Every record must be copied out exactly.

--- DATASET EXTRACT ---

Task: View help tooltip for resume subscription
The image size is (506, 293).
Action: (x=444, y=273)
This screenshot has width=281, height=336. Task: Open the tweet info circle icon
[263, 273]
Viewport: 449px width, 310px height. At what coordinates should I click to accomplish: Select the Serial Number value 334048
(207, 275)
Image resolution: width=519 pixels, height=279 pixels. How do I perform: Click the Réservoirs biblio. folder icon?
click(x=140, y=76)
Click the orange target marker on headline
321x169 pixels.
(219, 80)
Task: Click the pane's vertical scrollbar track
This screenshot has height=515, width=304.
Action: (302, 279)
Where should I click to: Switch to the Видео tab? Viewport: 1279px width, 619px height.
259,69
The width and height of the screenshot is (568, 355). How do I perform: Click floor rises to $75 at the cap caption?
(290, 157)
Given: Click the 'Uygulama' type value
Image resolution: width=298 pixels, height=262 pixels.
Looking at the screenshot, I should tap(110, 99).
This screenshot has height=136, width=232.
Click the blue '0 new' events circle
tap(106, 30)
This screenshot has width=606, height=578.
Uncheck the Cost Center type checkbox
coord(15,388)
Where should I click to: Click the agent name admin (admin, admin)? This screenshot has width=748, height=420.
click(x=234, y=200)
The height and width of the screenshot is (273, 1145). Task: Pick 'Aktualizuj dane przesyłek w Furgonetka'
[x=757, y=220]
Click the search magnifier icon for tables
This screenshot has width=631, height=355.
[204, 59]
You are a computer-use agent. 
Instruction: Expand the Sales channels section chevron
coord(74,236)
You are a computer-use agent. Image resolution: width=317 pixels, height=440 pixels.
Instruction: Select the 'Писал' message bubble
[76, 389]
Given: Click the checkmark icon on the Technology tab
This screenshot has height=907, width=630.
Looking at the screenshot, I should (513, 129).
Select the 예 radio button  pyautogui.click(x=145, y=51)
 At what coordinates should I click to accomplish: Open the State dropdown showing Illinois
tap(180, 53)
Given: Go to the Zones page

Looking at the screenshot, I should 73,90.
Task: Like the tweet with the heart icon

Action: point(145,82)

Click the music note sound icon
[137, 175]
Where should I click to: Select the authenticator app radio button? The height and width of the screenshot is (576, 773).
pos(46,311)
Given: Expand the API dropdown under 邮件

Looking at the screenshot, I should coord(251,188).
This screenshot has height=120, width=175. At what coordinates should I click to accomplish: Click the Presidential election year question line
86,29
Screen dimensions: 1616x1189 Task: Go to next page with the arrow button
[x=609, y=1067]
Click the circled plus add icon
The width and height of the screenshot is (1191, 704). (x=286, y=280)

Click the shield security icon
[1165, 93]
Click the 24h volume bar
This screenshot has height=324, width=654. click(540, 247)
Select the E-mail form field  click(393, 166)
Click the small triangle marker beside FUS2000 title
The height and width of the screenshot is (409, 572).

---

* _ANSWER AREA_
Task: View help tooltip for resume subscription
The image size is (506, 293).
Action: (x=444, y=273)
This screenshot has width=281, height=336. Task: Open the tweet info circle icon
[263, 273]
Viewport: 449px width, 310px height. At what coordinates should I click to accomplish: Select the Serial Number value 334048
(207, 275)
Image resolution: width=519 pixels, height=279 pixels. How do I perform: Click the Réservoirs biblio. folder icon?
click(x=140, y=76)
Click the orange target marker on headline
321x169 pixels.
(219, 80)
Task: Click the pane's vertical scrollbar track
This screenshot has height=515, width=304.
Action: (302, 279)
Where should I click to: Switch to the Видео tab? Viewport: 1279px width, 619px height.
259,69
The width and height of the screenshot is (568, 355). How do I perform: Click floor rises to $75 at the cap caption?
(290, 157)
Given: Click the 'Uygulama' type value
Image resolution: width=298 pixels, height=262 pixels.
Looking at the screenshot, I should tap(110, 99).
This screenshot has height=136, width=232.
Click the blue '0 new' events circle
tap(106, 30)
This screenshot has width=606, height=578.
Uncheck the Cost Center type checkbox
coord(15,388)
Where should I click to: Click the agent name admin (admin, admin)? This screenshot has width=748, height=420.
click(x=234, y=200)
The height and width of the screenshot is (273, 1145). Task: Pick 'Aktualizuj dane przesyłek w Furgonetka'
[x=757, y=220]
Click the search magnifier icon for tables
This screenshot has width=631, height=355.
[204, 59]
You are a computer-use agent. 
Instruction: Expand the Sales channels section chevron
coord(74,236)
You are a computer-use agent. Image resolution: width=317 pixels, height=440 pixels.
Instruction: Select the 'Писал' message bubble
[76, 389]
Given: Click the checkmark icon on the Technology tab
This screenshot has height=907, width=630.
Looking at the screenshot, I should (513, 129).
Select the 예 radio button  pyautogui.click(x=145, y=51)
 At what coordinates should I click to accomplish: Open the State dropdown showing Illinois
tap(180, 53)
Given: Go to the Zones page

Looking at the screenshot, I should 73,90.
Task: Like the tweet with the heart icon

Action: point(145,82)

Click the music note sound icon
[137, 175]
Where should I click to: Select the authenticator app radio button? The height and width of the screenshot is (576, 773).
pos(46,311)
Given: Expand the API dropdown under 邮件

Looking at the screenshot, I should coord(251,188).
This screenshot has height=120, width=175. At what coordinates should I click to accomplish: Click the Presidential election year question line
86,29
Screen dimensions: 1616x1189 Task: Go to next page with the arrow button
[x=609, y=1067]
Click the circled plus add icon
The width and height of the screenshot is (1191, 704). (x=286, y=280)

Click the shield security icon
[1165, 93]
Click the 24h volume bar
This screenshot has height=324, width=654. click(540, 247)
Select the E-mail form field  click(393, 166)
Click the small triangle marker beside FUS2000 title
The height and width of the screenshot is (409, 572).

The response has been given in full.